* Supplied data
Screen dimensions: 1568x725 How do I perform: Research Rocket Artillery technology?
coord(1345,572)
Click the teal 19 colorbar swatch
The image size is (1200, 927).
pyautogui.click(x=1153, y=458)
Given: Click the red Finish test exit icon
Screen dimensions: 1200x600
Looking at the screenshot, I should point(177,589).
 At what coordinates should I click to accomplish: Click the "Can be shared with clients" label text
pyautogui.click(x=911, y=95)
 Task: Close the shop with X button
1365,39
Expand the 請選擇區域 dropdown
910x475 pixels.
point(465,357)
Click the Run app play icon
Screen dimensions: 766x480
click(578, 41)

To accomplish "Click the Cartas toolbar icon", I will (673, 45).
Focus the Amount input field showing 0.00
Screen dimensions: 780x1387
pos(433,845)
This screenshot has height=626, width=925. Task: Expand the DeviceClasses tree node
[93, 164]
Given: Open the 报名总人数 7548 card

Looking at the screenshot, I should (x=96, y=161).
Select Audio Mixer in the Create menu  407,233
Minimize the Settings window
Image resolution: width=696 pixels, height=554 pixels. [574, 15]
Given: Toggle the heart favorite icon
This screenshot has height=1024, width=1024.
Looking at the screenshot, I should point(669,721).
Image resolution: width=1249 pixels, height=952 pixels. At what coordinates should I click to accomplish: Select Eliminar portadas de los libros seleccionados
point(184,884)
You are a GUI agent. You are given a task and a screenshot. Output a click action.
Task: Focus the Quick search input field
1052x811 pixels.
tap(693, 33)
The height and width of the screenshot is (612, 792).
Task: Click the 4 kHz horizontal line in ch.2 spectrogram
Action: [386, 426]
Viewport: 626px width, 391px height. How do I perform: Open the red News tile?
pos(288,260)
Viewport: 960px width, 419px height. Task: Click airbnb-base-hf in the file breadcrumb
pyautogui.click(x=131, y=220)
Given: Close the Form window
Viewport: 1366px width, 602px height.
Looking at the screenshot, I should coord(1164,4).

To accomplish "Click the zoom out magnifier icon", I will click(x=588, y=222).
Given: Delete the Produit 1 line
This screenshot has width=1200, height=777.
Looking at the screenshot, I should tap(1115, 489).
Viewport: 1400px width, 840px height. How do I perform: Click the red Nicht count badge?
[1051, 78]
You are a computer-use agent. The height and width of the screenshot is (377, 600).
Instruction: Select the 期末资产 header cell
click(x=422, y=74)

* Instructions for the task
Whenever "agent" shows up in a line of the listing, copy that whole line.

* The completed task
You are a GUI agent. You are given a task and a screenshot. Output a click action.
You are a computer-use agent. The height and width of the screenshot is (377, 600).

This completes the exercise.